[Your task]:
Could you filter the records below and keep only the lines with the word "computer"?
--- Task input ---
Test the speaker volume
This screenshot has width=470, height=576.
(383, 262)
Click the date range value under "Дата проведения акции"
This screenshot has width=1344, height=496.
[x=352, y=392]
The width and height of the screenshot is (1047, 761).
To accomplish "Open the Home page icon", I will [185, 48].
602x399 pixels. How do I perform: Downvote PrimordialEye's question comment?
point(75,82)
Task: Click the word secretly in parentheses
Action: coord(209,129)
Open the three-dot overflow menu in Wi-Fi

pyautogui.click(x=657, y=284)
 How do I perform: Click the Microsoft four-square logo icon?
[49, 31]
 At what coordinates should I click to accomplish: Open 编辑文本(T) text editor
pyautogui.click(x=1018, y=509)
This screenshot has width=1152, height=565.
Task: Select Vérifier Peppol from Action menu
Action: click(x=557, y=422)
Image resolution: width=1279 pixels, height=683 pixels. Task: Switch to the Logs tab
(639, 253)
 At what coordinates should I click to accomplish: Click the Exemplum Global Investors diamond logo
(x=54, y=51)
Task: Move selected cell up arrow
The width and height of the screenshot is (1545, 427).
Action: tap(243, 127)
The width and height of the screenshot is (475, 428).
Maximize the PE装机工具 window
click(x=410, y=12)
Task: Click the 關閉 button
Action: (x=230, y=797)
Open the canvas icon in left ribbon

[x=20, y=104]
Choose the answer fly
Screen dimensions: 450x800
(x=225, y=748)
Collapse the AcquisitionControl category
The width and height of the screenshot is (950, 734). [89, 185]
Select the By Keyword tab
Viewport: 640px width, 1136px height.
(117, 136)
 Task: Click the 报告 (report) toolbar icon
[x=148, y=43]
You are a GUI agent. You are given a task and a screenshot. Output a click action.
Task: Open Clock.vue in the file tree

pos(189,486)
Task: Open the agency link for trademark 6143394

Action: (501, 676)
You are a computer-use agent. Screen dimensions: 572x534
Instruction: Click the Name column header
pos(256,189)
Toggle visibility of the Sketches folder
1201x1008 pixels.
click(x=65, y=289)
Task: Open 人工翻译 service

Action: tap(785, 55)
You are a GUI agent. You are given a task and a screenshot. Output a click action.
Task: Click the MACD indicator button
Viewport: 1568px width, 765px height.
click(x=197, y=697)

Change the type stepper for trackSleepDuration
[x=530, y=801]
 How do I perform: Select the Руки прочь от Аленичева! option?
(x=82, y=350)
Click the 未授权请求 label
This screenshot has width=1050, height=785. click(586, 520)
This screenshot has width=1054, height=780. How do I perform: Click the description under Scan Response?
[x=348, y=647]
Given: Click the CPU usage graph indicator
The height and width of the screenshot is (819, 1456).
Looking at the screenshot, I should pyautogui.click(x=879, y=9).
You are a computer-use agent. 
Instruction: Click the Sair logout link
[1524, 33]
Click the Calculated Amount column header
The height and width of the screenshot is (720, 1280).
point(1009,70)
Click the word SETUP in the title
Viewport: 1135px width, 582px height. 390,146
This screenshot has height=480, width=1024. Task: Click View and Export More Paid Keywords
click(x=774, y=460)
---
[Result of this exercise]:
You are a computer-use agent. Screen dimensions: 572x534
You are a computer-use agent. 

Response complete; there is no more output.